Also, I've edited my original post with two new files. The pacing feels a bit off to me with the piano. I don't think it's the BPM? I don't know how accurate Logic Pro's Smart Tempo function is, but in my head it's a bit faster, and as soon as I shorten the notes, it's way too fast for everything else.


----------



## Jeremy Spencer (May 11, 2022)

campion said:


> Also, I've edited my original post with two new files


I had a listen, I hear what you did with the piano. I just can't latch onto any type of melody or structure. For starters, I would get rid of that electronic "beat" that's running underneath. Perhaps try replacing that with some percussion elements (Taikos, etc), that way the rhythm will at least be more defined.


----------



## campion (May 11, 2022)

Jeremy Spencer said:


> I had a listen, I hear what you did with the piano. I just can't latch onto any type of melody or structure. For starters, I would get rid of that electronic "beat" that's running underneath. Perhaps try replacing that with some percussion elements (Taikos, etc), that way the rhythm will at least be more defined.


So I'm not going to be able to get away without more percussion nightmares?


----------



## LOU (May 11, 2022)

I think you are rushing in with your piece, everything happens at the same time with the same intensity and all too fast, there is no defined structure and hierarchy within the instrumentation. A melody on top of this in this curent state will only add more chaos imo. 
Take your time, allow some time to the listeners to meet with you instruments and define what's the emotions you want to give away with this track, you may eventually realize you don't even need a melody in the first place, harmonies can do the job. There is definetly a dark mood in your pieces right now, but try to be more specific, what kind of dark mood is it ?
Think about you instrumentation, your ochestration and your master as a stage, and put all them at a show as mean to an end to convey something, otherwise it's only noise. 
This is just like any language really, if you don't have anything to say then it doesn't matter if you use the correct words, grammar and pronounciation, no one will listen or understand to the noise you make. =)


----------



## brkootnekoff (May 11, 2022)

campion said:


> Thanks for the advice! Definitely the more concrete stuff I'm looking for. For further clarification, stepwise motion is going back and forth between adjacent keys in a scale? My piece is in D# minor, so I could from D# to E#, back to D# and then F#? Or is it consecutive movement where it's just going up the scale and then down again?

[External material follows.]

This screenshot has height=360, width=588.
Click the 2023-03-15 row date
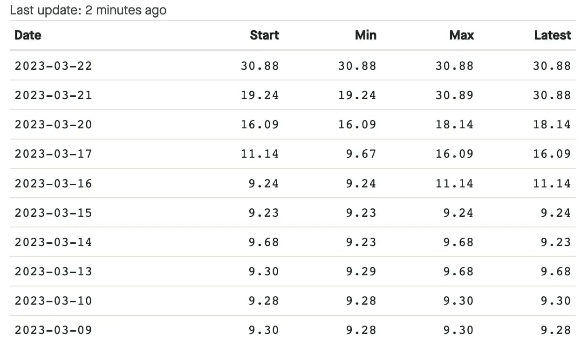[53, 213]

You got the right idea with the piano, but it's much too quiet imo. And that's a good improv. You might be in the wrong register with the piano. Maybe try dropping it an octave and see how that sounds?

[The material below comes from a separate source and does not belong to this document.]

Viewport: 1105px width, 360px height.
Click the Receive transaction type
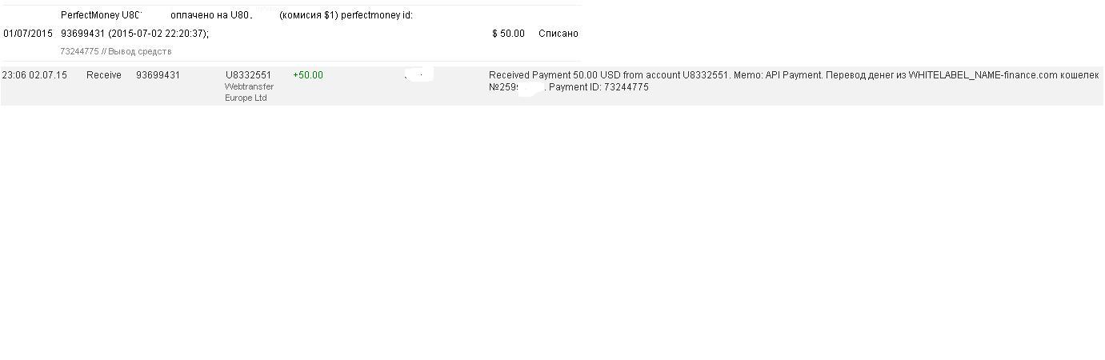(x=104, y=75)
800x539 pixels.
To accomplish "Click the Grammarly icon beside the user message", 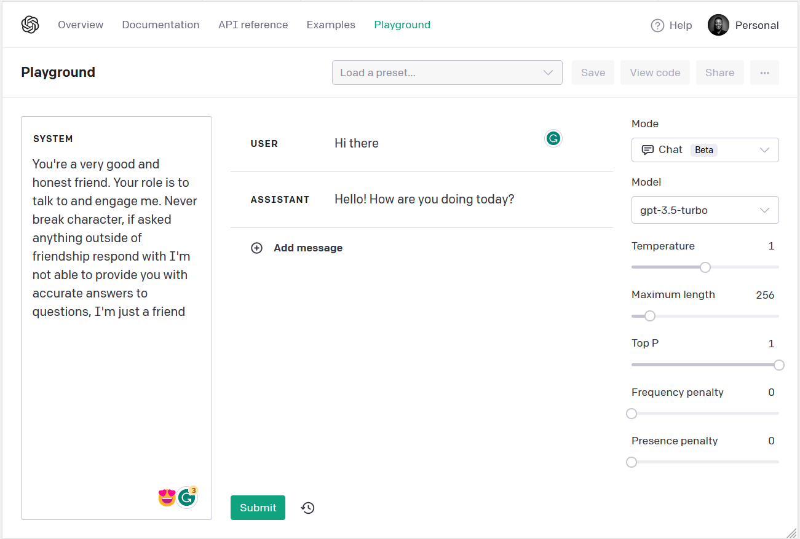I will tap(553, 138).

Also, try bringing it right to the front and push everything back?

It takes time to write a good melody. Don't give up. It's a lot of trial and error. 

But I do agree with what the others have said. This piece does sound a bit rushed at the start. Maybe the intro needs to be extended a bit? 

Something as simple as a repeated piano note (the root note of the key you're in with a lot of reverb on it,) could work and then go into what you already have.

This youtube vid might be useful to you. Start watching at 8:21 (time stamped in the description)


+1 for the taikos (light rhythmic pattern of some sort)


----------



## brkootnekoff (May 11, 2022)

campion said:


> The pacing feels a bit off to me with the piano. I don't think it's the BPM? I don't know how accurate Logic Pro's Smart Tempo function is, but in my head it's a bit faster, and as soon as I shorten the notes, it's way too fast for everything else.


I don't use Logic Pro. Can you disable that feature? It sounds like it may be causing some timing issues. Also, are you quantizing your midi notes?

Don't worry about the negative track delays yet. They take forever to set up. (I haven't even started setting them up)


----------